Plasminogen activator inhibitor-1 (PAI-1) antagonists are known for their
neuroprotective effects. In this study, it was aimed to investigate the possible protective effects of
PAI-1 antagonists in a rat
mild traumatic brain injury (TBI) model. Sprague-Dawley male rats were grouped as
sham (n = 7), TBI (n = 9), and TBI + PAI-1 antagonist (5 and 10 mg/kg
TM5441 and TM5484; n = 6-7). Under
anesthesia, TBI was induced by dropping a
metal 300-g weight from a height of 1 m on the skull. Before and 24-h after
trauma neurological examination, tail suspension, Y-maze, and novel object recognition tests were performed. Twenty-four hours after TBI, the rats were decapitated and activities of
myeloperoxidase,
nitric oxide release,
luminol-, and
lucigenin-enhanced chemiluminescence were measured.

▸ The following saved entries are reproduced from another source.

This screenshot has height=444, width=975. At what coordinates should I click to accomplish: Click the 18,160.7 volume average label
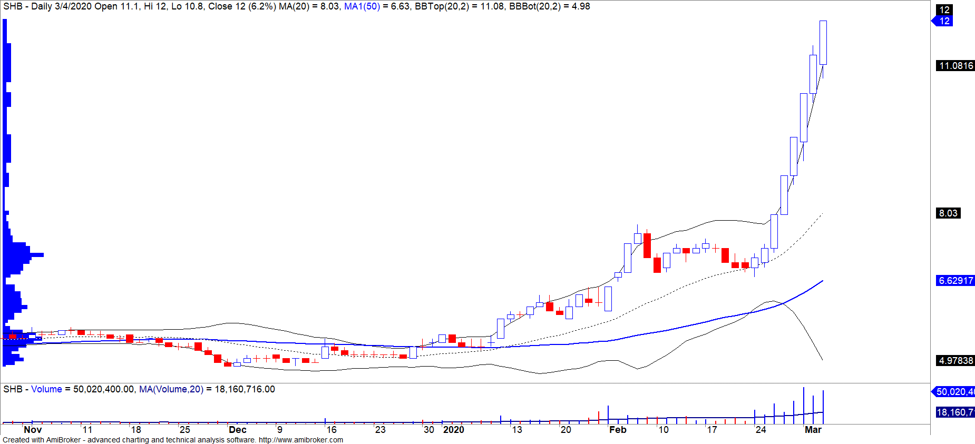pos(953,412)
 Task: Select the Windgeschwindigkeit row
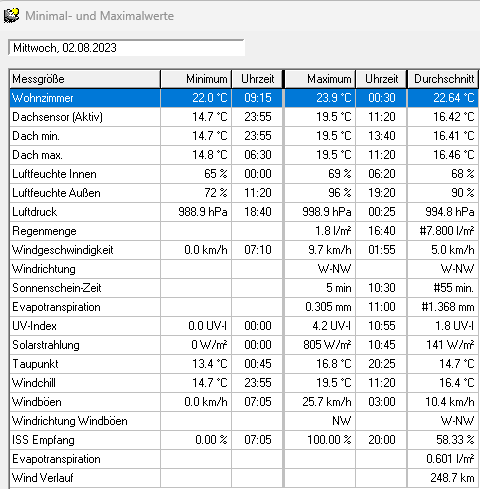[x=244, y=250]
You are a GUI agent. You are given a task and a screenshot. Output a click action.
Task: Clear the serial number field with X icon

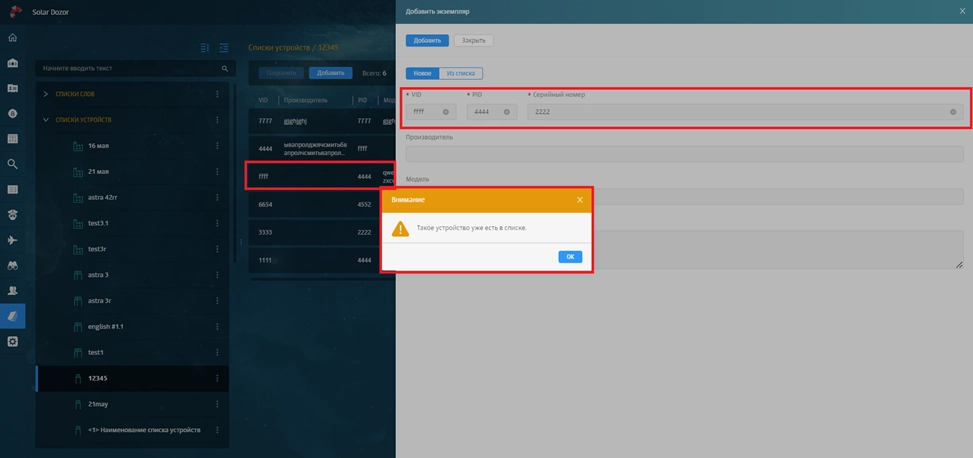(x=953, y=112)
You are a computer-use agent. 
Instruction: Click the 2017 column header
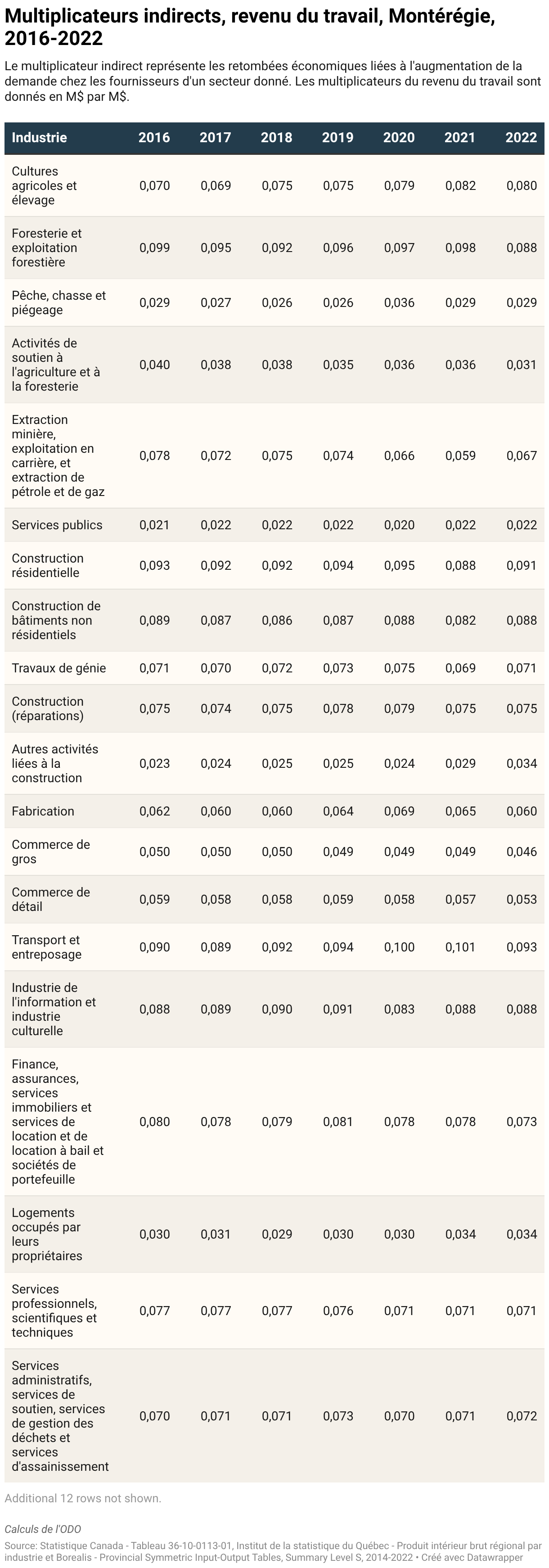[216, 138]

Also, interleukin-1β,
interleukin-6,
tumor necrosis factor,
interleukin-10,
tumor growth factor-β,
caspase-3, cleaved
caspase-3, and PAI levels were measured with the ELISA method in the brain tissue.

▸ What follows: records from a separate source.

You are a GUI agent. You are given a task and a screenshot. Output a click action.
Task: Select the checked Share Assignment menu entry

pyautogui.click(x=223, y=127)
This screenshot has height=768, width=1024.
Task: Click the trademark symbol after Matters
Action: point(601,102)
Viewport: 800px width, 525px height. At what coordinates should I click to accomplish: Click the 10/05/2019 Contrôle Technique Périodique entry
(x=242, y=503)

Brain injury was graded histopathologically following
hematoxylin-
eosin staining. Western blot and immunohistochemical investigation for
low-density lipoprotein receptor, matrix metalloproteinase-3, and nuclear factor-κB were also performed. Data were analyzed using GraphPad Prism 8.0 (GraphPad Software, San Diego, CA, USA) and expressed as means ± SEM. Values of p < 0.05 were considered to be statistically significant. Higher levels of
myeloperoxidase activity in the TBI group (p < 0.05) were found to be suppressed in 5 and 10 mg/kg
TM5441 treatment groups (p < 0.05-p < 0.01). The tail suspension test score was increased in the TBI group (p < 0.001) and decreased in all treatment groups (p < 0.05-0.001). The histologic damage score was increased statistically significantly in the cortex, dentate gyrus, and CA3 regions in the TBI group (p < 0.01-0.001), decreased in the treatment groups in the cortex and dentate gyrus (p < 0.05-0.001). PAI antagonists, especially
TM5441, have
antioxidant and anti-inflammatory properties against mild TBI in the acute period. Behavioral test results were also improved after PAI antagonist treatment after mild TBI.